Rhinosporidium seeberi: was initially believed to be a
sporozoan, but it is now considered to be a fungus and has been
provisionally placed under the family Olipidiaceae, order chritridiales
of phycomyetes by Ashworth. More recent classification puts it under
DRIP'S clade. Even after extensive studies there is no consensus on
where Rhinosporidium must be placed in the Taxonomic classification. It
has not been possible to demonstrate fungal proteins in Rhinosporidium
even after performing sensitive tests like Polymerase chain reactions.
History:
- 1892 - Malbran observed the organism in nasal polyp
- 1900 - Seeber described the organism
- 1903 - O'Kineley described its histology
- 1905 - Minchin & Fantham studied O'Kineley's
tissue and named the organism as Rhinosporidium Kinealyi
- 1913 - ZSchokke reported similar organism in horses
and named it Rhinosporidium equi
- 1923 - Ashworth described its life cycle
- 1924 - Forsyth described skin lesion
- 1924 - Thirumoorthy reported the first female
patient
- 1936 - Cefferi establised the identity of R.
Seeberi and R. Equi
- 1953 - Demellow described the mode of its
transmission
Incidence and Geographical distribution:
Of all the reported cases 95 % were from India and
Srilanka. An all India survey conducted in 1957 revealed that this
disease is unknown in states of Jummu & Kashmir, Himachal pradesh,
Punjab, Haryana, and North Eastern states of India. In the state of
TamilNadu 4 endemic areas have been identified in the survey, (Madurai,
Ramnad, Rajapalayam, and Sivaganga). The common denominator in these
areas is the habit of people taking bath in common ponds.
Theories of mode of spread:
- Demellow's theory of direct transmission
- Autoinoculation theory of Karunarathnae
(responsible for satellite lesions)
- Haematogenous spread - to distant sites
- Lymphatic spread - causing lymphadenitis (rarity)
Demellow's theory of direct transmission - This theory
propounded by Demellow had its acceptance for quite sometime. He
postulated that infection always occured as a result of direct
transmission of the organsim. When nasal mucosa comes into contact with
infected material while bathing in common ponds, infection found its
way into the nasal mucosa.
Karunarathnae accounted for satellite lesions in skin
and conjunctival mucosa as a result of auto inoculation.

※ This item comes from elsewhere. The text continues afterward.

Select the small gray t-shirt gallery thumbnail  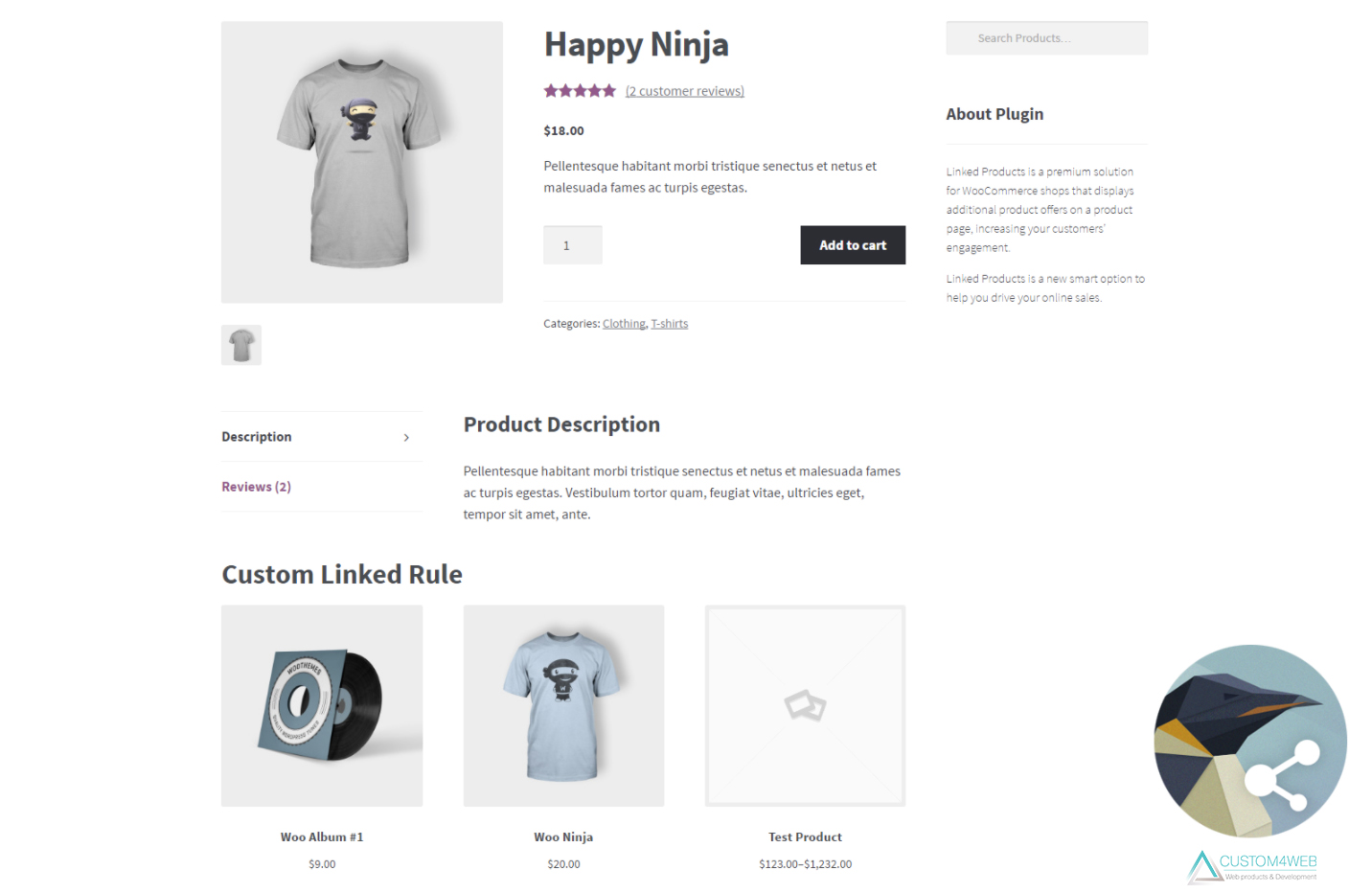(241, 345)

Rhinosporidiosis affecting distant sites could be
accounted for only through haematogenous spread.
Karunarathnae also postulated that Rhinosporidium
existed in a dimorphic state. It existed as a saprophyte in soil and
water and it took a yeast form when it reached inside the tissues. This
dimorphic capability helped it to survive hostile environments for a
long period of time.
Reasons for endemicity of Rhinosporidiosis:
It has to be explained why this disease is endemic in
certain parts of South India and in the dry zone of Srilanka. If
stagnant water could be the reason then the chemical and physical
characteristics of the water needs to be defined. In addition other
aquatic organisms may also be playing an important synergistic
reaction. This aspect need to be elucidated. Text book of microbilogy
is repleate with examples of such synergism i.e. lactobacillus with
trichomonas, and Wolbachia with filarial nematodes.

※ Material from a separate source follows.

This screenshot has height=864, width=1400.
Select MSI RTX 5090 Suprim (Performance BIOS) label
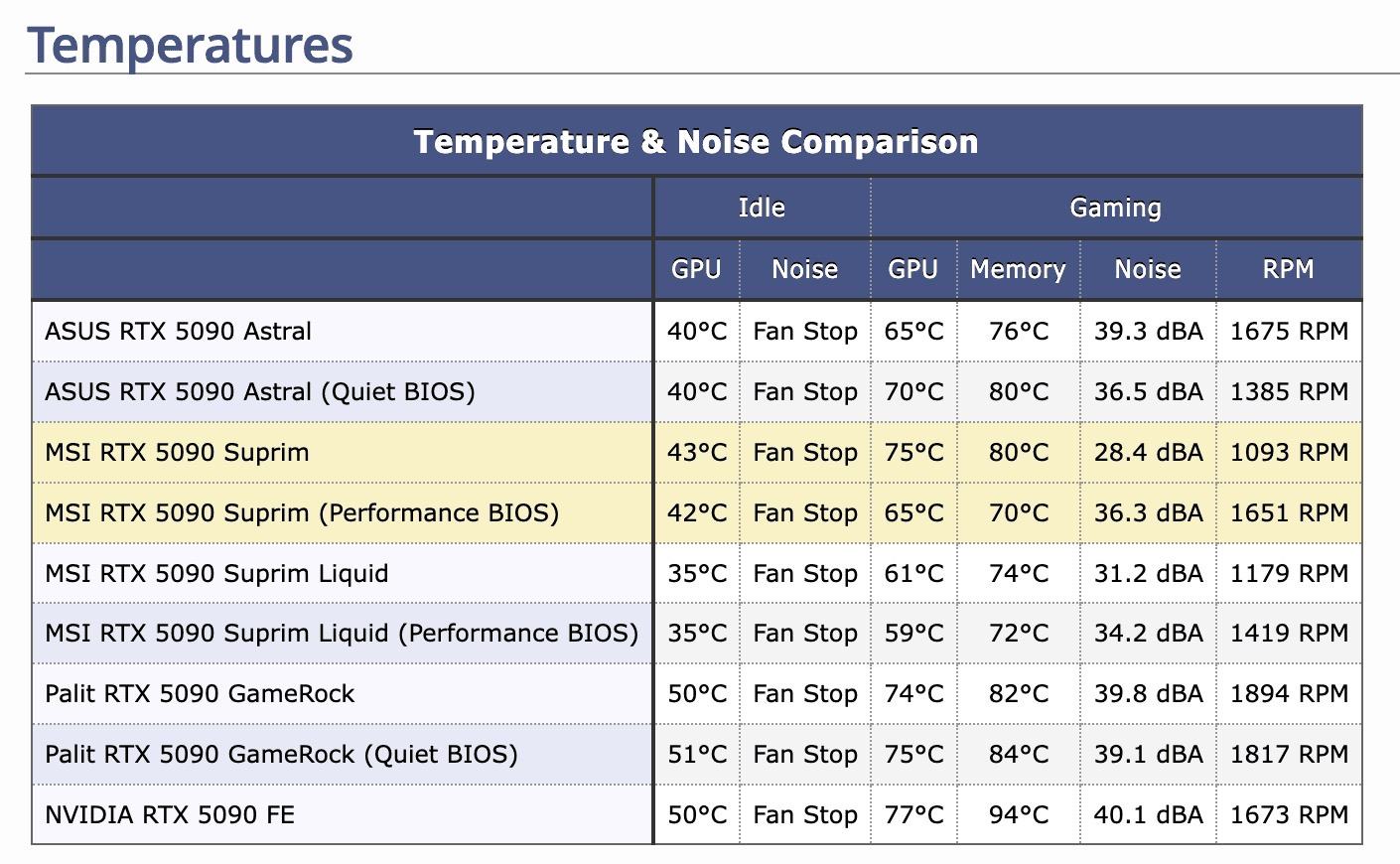coord(302,513)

Host factors responsible for endemicity: Eventhough
quite a large number of people living in the endemic areas take bath in
common ponds only a few develop the disease. This indicates a
predisposing, though obscure factors in the host. Blood group studies
indicate that rhinosporidiosis is common in patient's with group O
(70%), the next high incidence was in group AB. Jain reported that
blood group distribution is too variable to draw any conclusion. Larger
series must be studied for any meaningful analysis. HLA typing also
must be studied. The possibility of non-specific immune reactivity
especially macrophages in protecting the individual from Rhinosporidium
seeberi must be considered.
Life cycle: (Ashworth) Spore is the ultimate infecting
unit. It measures about 7 microns, about the size of a red cell. It is
also known as a spherule. It has a clear cytoplasm with 15 - 20
vacuoles filled with food matter. It is enclosed in a chitinous
membrane. This membrane protects the spore from hostile environment. It
is found only in connective tissue spaces and is rarely intracellular.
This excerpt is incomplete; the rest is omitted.